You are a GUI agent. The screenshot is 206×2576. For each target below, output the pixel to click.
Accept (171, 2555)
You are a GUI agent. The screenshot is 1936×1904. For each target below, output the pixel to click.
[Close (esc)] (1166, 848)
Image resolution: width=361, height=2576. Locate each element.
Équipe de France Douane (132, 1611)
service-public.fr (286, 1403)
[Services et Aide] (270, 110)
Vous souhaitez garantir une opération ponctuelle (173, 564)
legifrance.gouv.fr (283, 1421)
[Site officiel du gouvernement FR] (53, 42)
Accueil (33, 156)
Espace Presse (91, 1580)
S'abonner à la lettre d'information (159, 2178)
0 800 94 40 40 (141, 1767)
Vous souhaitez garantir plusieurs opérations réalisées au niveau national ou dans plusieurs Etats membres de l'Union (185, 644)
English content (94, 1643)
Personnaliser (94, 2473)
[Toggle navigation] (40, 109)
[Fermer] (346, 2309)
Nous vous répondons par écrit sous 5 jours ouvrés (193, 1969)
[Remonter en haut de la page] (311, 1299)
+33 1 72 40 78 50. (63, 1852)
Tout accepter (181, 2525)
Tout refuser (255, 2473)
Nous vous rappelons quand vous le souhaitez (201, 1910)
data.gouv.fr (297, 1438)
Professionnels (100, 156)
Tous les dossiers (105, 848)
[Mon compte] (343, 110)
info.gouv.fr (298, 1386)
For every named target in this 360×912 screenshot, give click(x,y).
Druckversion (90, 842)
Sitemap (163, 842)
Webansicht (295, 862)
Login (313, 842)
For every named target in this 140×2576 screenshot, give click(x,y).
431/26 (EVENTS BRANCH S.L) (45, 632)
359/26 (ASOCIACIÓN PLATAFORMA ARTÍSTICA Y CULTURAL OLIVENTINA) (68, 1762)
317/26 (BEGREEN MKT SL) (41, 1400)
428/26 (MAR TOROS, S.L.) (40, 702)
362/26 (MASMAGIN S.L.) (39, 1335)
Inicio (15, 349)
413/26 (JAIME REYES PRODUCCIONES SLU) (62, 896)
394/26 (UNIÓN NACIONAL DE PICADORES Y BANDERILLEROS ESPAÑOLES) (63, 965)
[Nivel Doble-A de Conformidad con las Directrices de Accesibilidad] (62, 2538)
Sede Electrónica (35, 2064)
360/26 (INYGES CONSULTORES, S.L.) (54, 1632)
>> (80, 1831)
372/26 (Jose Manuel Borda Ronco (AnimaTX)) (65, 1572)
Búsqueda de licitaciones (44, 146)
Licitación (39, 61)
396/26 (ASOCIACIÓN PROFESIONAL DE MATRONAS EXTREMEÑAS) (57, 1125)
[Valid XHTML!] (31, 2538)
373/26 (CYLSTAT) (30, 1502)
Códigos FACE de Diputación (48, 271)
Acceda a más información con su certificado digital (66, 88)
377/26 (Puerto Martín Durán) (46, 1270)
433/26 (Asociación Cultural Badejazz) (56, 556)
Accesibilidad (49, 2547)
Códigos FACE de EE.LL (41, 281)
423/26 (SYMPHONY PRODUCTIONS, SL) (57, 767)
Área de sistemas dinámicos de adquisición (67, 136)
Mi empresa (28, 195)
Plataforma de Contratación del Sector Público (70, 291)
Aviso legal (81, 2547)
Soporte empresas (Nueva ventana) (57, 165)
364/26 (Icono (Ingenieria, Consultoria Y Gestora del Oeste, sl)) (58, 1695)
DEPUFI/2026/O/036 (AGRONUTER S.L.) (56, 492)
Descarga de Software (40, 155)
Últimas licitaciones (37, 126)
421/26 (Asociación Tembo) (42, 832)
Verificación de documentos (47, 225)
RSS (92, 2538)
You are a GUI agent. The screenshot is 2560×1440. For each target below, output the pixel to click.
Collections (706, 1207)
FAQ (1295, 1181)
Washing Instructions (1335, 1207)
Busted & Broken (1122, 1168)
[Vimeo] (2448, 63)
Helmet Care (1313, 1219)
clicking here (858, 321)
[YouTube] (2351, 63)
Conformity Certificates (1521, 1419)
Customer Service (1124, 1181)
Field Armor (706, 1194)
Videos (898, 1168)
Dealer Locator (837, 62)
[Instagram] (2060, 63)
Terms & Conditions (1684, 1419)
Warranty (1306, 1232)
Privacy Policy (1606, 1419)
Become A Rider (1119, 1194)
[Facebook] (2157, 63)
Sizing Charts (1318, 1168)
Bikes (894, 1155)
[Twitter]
•••••
Copy the entries above exactly, so that each line matches the original.

▶ _ANSWER BOX_
You are a GUI agent. The screenshot is 206×2576. For each target below, output the pixel to click.
Accept (171, 2555)
You are a GUI agent. The screenshot is 1936×1904. For each target below, output the pixel to click.
[Close (esc)] (1166, 848)
Image resolution: width=361, height=2576. Locate each element.
Équipe de France Douane (132, 1611)
service-public.fr (286, 1403)
[Services et Aide] (270, 110)
Vous souhaitez garantir une opération ponctuelle (173, 564)
legifrance.gouv.fr (283, 1421)
[Site officiel du gouvernement FR] (53, 42)
Accueil (33, 156)
Espace Presse (91, 1580)
S'abonner à la lettre d'information (159, 2178)
0 800 94 40 40 (141, 1767)
Vous souhaitez garantir plusieurs opérations réalisées au niveau national ou dans plusieurs Etats membres de l'Union (185, 644)
English content (94, 1643)
Personnaliser (94, 2473)
[Toggle navigation] (40, 109)
[Fermer] (346, 2309)
Nous vous répondons par écrit sous 5 jours ouvrés (193, 1969)
[Remonter en haut de la page] (311, 1299)
+33 1 72 40 78 50. (63, 1852)
Tout accepter (181, 2525)
Tout refuser (255, 2473)
Nous vous rappelons quand vous le souhaitez (201, 1910)
data.gouv.fr (297, 1438)
Professionnels (100, 156)
Tous les dossiers (105, 848)
[Mon compte] (343, 110)
info.gouv.fr (298, 1386)
For every named target in this 360×912 screenshot, give click(x,y).
Druckversion (90, 842)
Sitemap (163, 842)
Webansicht (295, 862)
Login (313, 842)
For every named target in this 140×2576 screenshot, give click(x,y).
431/26 (EVENTS BRANCH S.L) (45, 632)
359/26 (ASOCIACIÓN PLATAFORMA ARTÍSTICA Y CULTURAL OLIVENTINA) (68, 1762)
317/26 (BEGREEN MKT SL) (41, 1400)
428/26 (MAR TOROS, S.L.) (40, 702)
362/26 (MASMAGIN S.L.) (39, 1335)
Inicio (15, 349)
413/26 (JAIME REYES PRODUCCIONES SLU) (62, 896)
394/26 (UNIÓN NACIONAL DE PICADORES Y BANDERILLEROS ESPAÑOLES) (63, 965)
[Nivel Doble-A de Conformidad con las Directrices de Accesibilidad] (62, 2538)
Sede Electrónica (35, 2064)
360/26 (INYGES CONSULTORES, S.L.) (54, 1632)
>> (80, 1831)
372/26 (Jose Manuel Borda Ronco (AnimaTX)) (65, 1572)
Búsqueda de licitaciones (44, 146)
Licitación (39, 61)
396/26 (ASOCIACIÓN PROFESIONAL DE MATRONAS EXTREMEÑAS) (57, 1125)
[Valid XHTML!] (31, 2538)
373/26 (CYLSTAT) (30, 1502)
Códigos FACE de Diputación (48, 271)
Acceda a más información con su certificado digital (66, 88)
377/26 (Puerto Martín Durán) (46, 1270)
433/26 (Asociación Cultural Badejazz) (56, 556)
Accesibilidad (49, 2547)
Códigos FACE de EE.LL (41, 281)
423/26 (SYMPHONY PRODUCTIONS, SL) (57, 767)
Área de sistemas dinámicos de adquisición (67, 136)
Mi empresa (28, 195)
Plataforma de Contratación del Sector Público (70, 291)
Aviso legal (81, 2547)
Soporte empresas (Nueva ventana) (57, 165)
364/26 (Icono (Ingenieria, Consultoria Y Gestora del Oeste, sl)) (58, 1695)
DEPUFI/2026/O/036 (AGRONUTER S.L.) (56, 492)
Descarga de Software (40, 155)
Últimas licitaciones (37, 126)
421/26 (Asociación Tembo) (42, 832)
Verificación de documentos (47, 225)
RSS (92, 2538)
You are a GUI agent. The screenshot is 2560×1440. For each target below, output the pixel to click.
Collections (706, 1207)
FAQ (1295, 1181)
Washing Instructions (1335, 1207)
Busted & Broken (1122, 1168)
[Vimeo] (2448, 63)
Helmet Care (1313, 1219)
clicking here (858, 321)
[YouTube] (2351, 63)
Conformity Certificates (1521, 1419)
Customer Service (1124, 1181)
Field Armor (706, 1194)
Videos (898, 1168)
Dealer Locator (837, 62)
[Instagram] (2060, 63)
Terms & Conditions (1684, 1419)
Warranty (1306, 1232)
Privacy Policy (1606, 1419)
Become A Rider (1119, 1194)
[Facebook] (2157, 63)
Sizing Charts (1318, 1168)
Bikes (894, 1155)
[Twitter]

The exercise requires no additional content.